The council never followed through with Aldridge’s raise, though his
performance was discussed in executive session. At the dais, the council did
receive input from both the public and the clerk, compliments of an item posted
by Daryl Slusher. The council, especially Gus Garcia, emceeing in the mayor’s
absence, spent much of the hearing defending the clerk and his staff. During
the lively back-and-forth, Curtis said she didn’t want to argue with Garcia any
more, and Garcia protested that they were merely having a “discussion, like
around the dinner table.” Garcia seemed far more interested in shutting the
meeting down by the 10pm whistle than in listening to the complaints of
Priorities First! and other speakers. Neither Garcia nor Curtis would concede
an inch, with Curtis finally telling Garcia, “Let’s go to dinner, then.”

But the dinner Curtis serves up may not appeal to the councilmembers’ tastes.
She is planning a lawsuit for the main course. Three recent court rulings,
including one in 1994 in which Curtis was a plaintiff, held that petitions need
not include registration numbers as a standard for validity. The clerk’s office
didn’t require that, but requiring that voters list their addresses on the
rolls even though they no longer live at that particular residence is even more
burdensome on voters, says Jay Jacobson, state executive director of the
American Civil Liberties Union. The ACLU may file the case on Curtis’ behalf,
Jacobson says, and the outlook is “hopeful.” He says that “you can make a…
case that the next step [should have been to double-check] those disqualified
voters.”

When Curtis took the council to dinner last year, the main dish was crow. She
led the petition drive that forced the council to undo their decision to spend
$10 million without voter approval, and to instead place the baseball stadium
proposal on the ballot. Of course, voters shamefaced the council by soundly
rejecting it.

The council also suffered the wrath of the public back in 1992 after they
ignored voters’ wishes by delaying the vote on the S.O.S. ordinance by 90 days,
allowing developers to apply under the weaker development ordinance then on the
books. In the next election, voters quickly forced the council majority
responsible for the delay — the infamous RULE council — out of office.

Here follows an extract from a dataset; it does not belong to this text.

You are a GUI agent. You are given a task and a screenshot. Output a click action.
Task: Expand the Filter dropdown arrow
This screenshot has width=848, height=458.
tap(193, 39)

Only
Ronny Reynolds remains (Charles Urdy retired).

Will the council go down those troubled roads anew? Who knows, but it
certainly doesn’t look promising. “The whole thing is an insult to voters, once
again,” says Curtis.

n

The council also took testimony from a slew of neighborhood activists opposed
to widening the Lamar Bridge to increase traffic flows. Key to the discussion
was printed and videotaped evidence presented by Beverly Griffith showing that
council had requested that the contractor studying the expansion, HDR
Engineering, Inc., also study alternative routes. A subcontractor for HDR
claims to have done that, though the only studies that ever went public dealt
with widening the bridge. The council cut off the hearing mid-way, to get the
meeting done on time, and will continue it at tonight’s meeting at 6:30pm.